Pour ses 60 ans, le Club 44 de La Chaux-de-Fonds s'offre un coup de jeune. Thomas Sandoz, 36 ans, a été retenu parmi une soixantaine de candidats pour succéder à Michel de Perrot au poste de délégué culturel de l'institution. Ecrivain, épistémologue et docteur en psychologie, ce Chaux-de-Fonnier a fait l'unanimité du jury à l'heure du choix. Il faut dire que l'auteur de La Vraie Nature de l'homéopathie et de Derrick – L'ordre des choses ne manque pas d'atouts. Bien introduit dans les milieux culturels et associatifs, touche-à-tout, vulgarisateur de talent, il est aussi «authentique, abordable et spontané», selon les termes du président du Club 44, Christian Geiser.

Touche populaire

Flatté par la confiance qui lui est faite, Thomas Sandoz a hâte de se mettre au travail. Il précise toutefois avec humilité qu'il doit d'abord «apprendre son nouveau métier». Il profitera pour cela de l'expérience de Daniela Agustoni-Steiner, ancienne déléguée culturelle adjointe, qui assure l'intérim depuis le début de l'année. Il faudra donc attendre le début de l'été pour que ce jeune homme aux faux airs de Pascal Auberson – à qui il a écrit une chanson – apporte sa touche personnelle dans ce haut lieu de la vie culturelle des Montagnes neuchâteloises.

Créé en 1944 par Georges Braunschweig, le fonctionnement du Club 44 ne devrait pas connaître de révolution. Après avoir accueilli Jean-Paul Sartre, François Mitterrand et Peter Ustinov, entre autres, il continuera à jouer son rôle de centre d'information, de débats et de rencontre. S'appuyant sur ce riche passé, Thomas Sandoz veut rendre les locaux de la rue de la Serre plus conviviaux et attractifs.
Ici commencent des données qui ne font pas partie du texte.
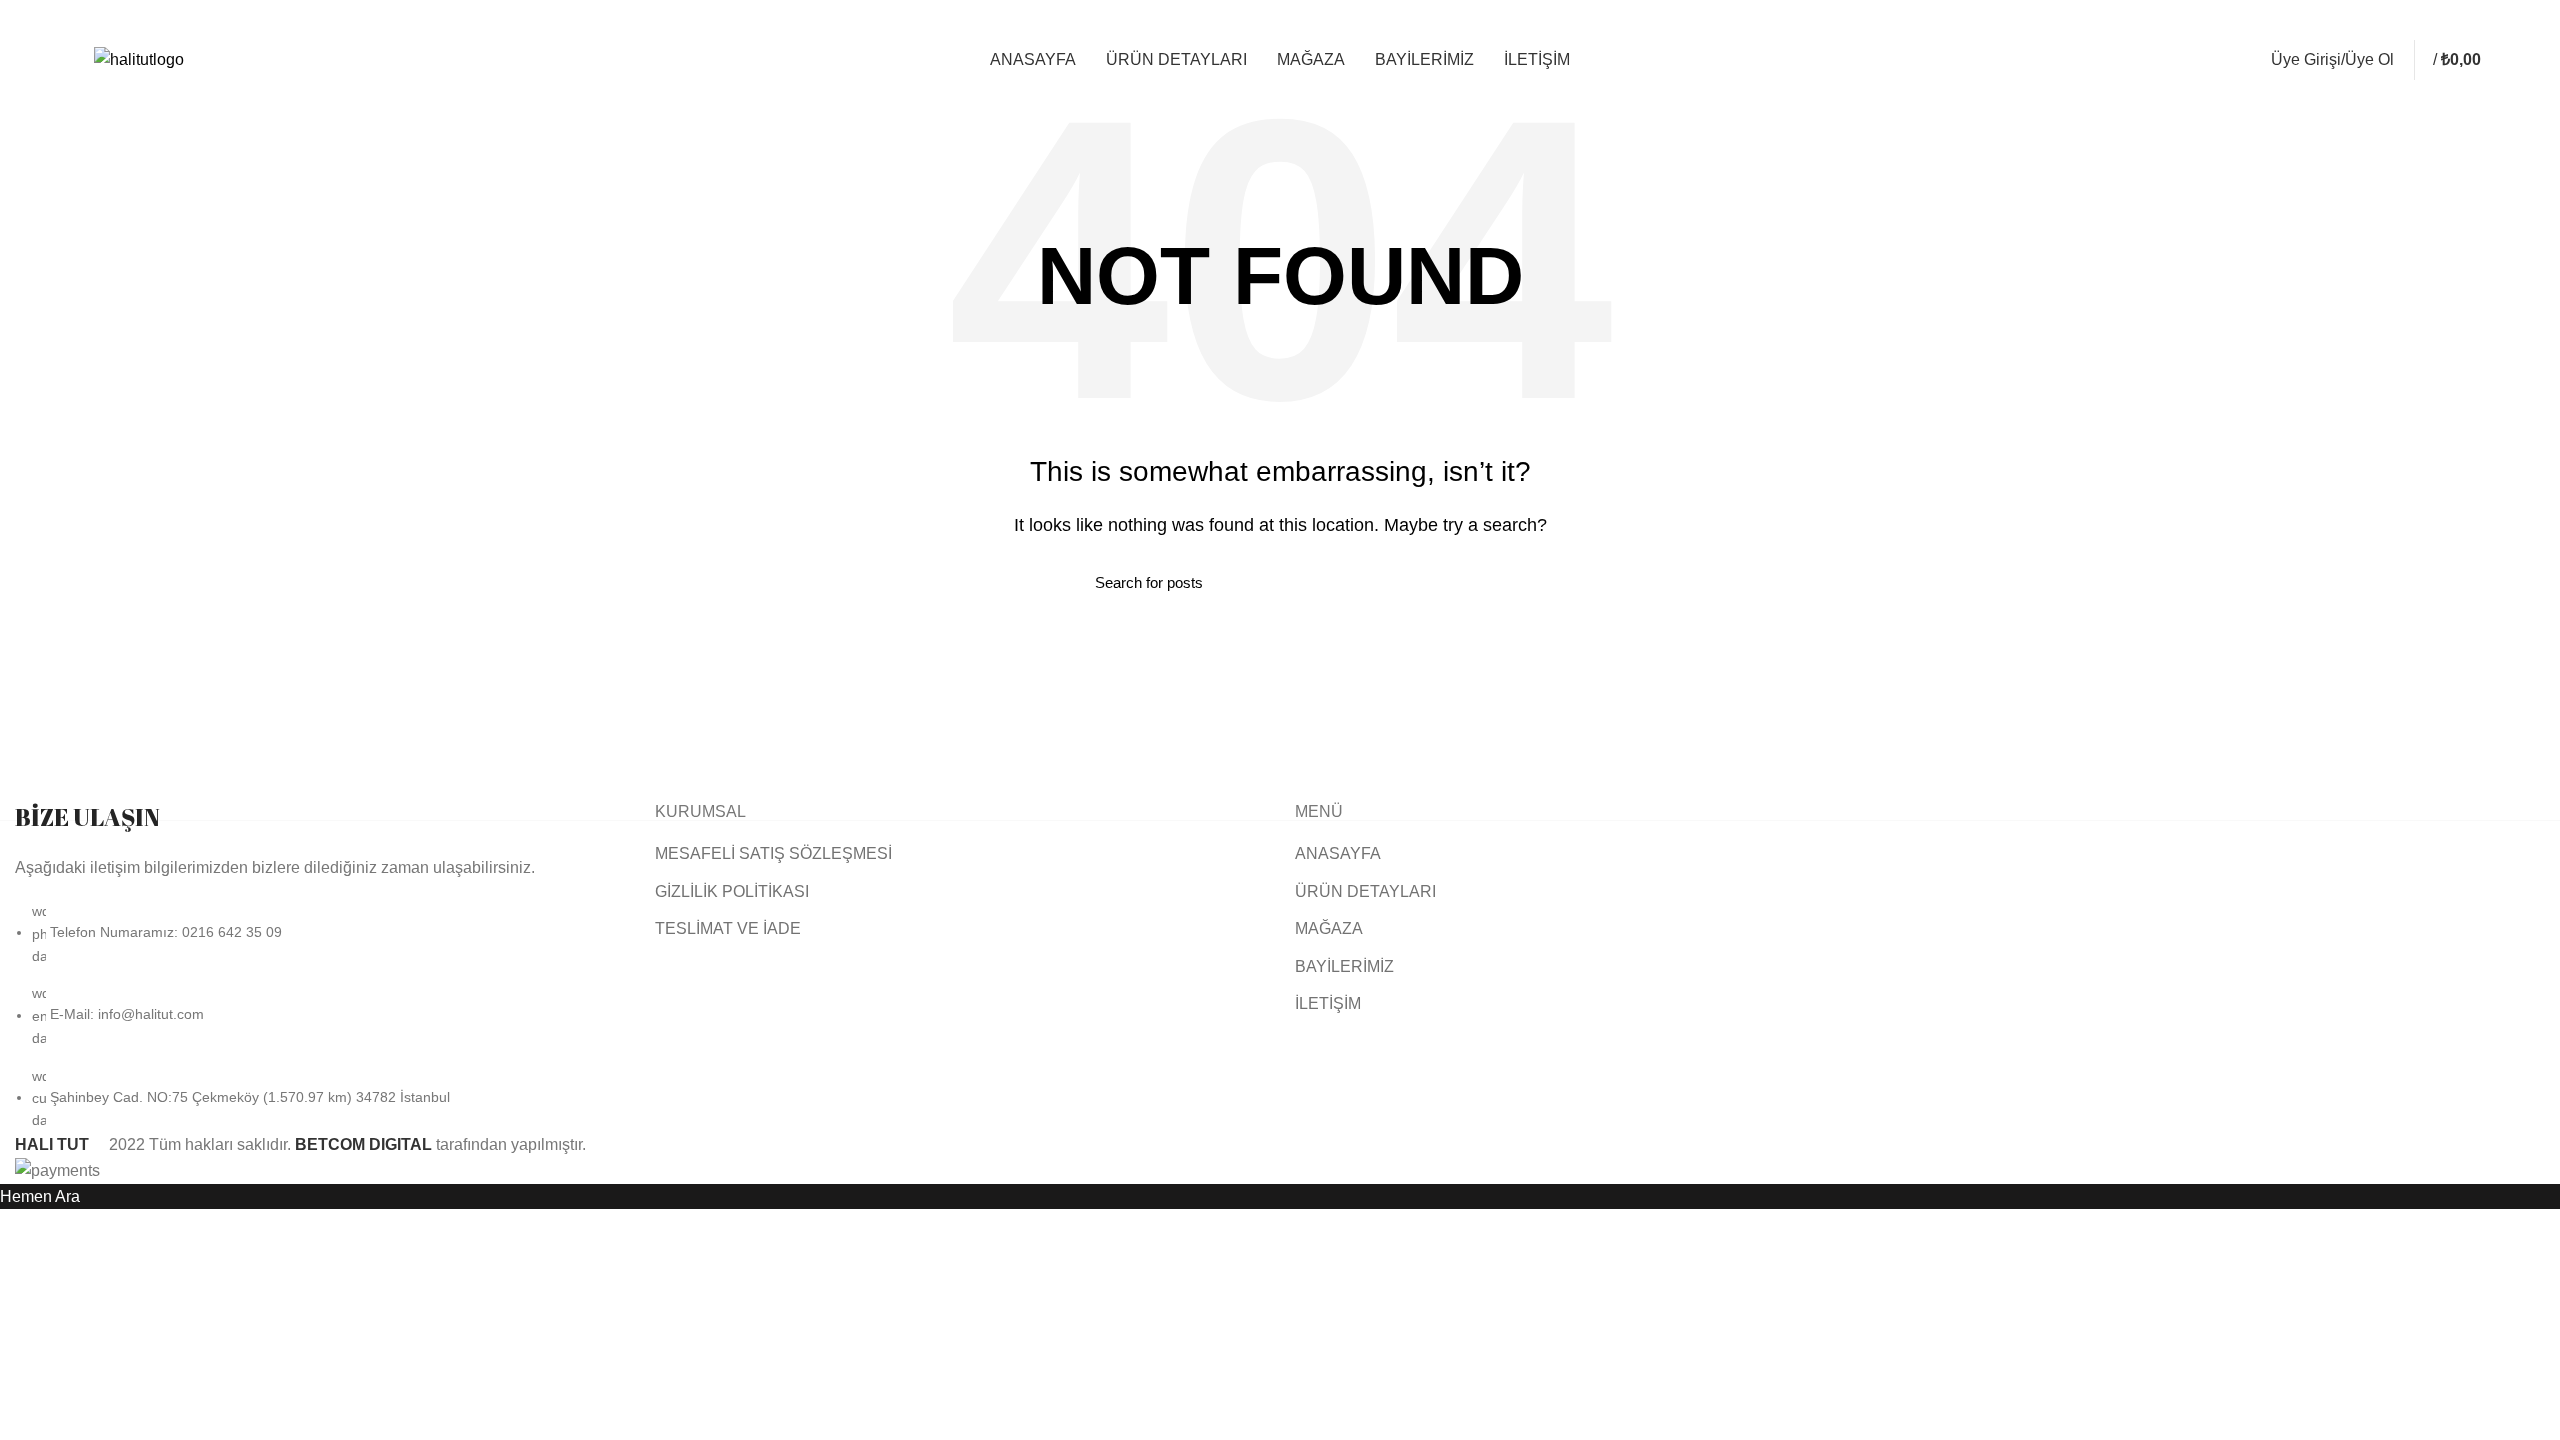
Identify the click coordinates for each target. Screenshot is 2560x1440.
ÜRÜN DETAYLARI (1365, 891)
Il souhaite aussi doter le Club 44 d'un site Internet digne de ce nom et resserrer les liens avec les milieux culturels et associatifs de la région. «A plus long terme, j'espère attirer un plus large public, confie-t-il. Cela passera notamment par l'organisation de conférences un peu plus «populaires».»
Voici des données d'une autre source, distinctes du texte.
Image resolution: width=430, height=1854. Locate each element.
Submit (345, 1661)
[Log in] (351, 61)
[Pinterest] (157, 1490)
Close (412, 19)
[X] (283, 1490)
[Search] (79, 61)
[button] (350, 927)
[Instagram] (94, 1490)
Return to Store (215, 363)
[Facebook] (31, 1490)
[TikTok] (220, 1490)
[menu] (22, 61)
Associées au profil «plutôt guitare électrique que flûte traversière» de son délégué culturel, ces mesures devraient participer à dépoussiérer l'image du Club 44. Engagé à 50%, le pétillant épistémologue pourra en outre continuer à lutter, plume en main, contre la tentation de certitude de ses lecteurs. «En travaillant à temps partiel, j'aurai du temps pour continuer à être écrivain en parallèle, se réjouit-il. Ça me permet aussi de continuer à m'occuper de mon fils, ce à quoi je tiens énormément.»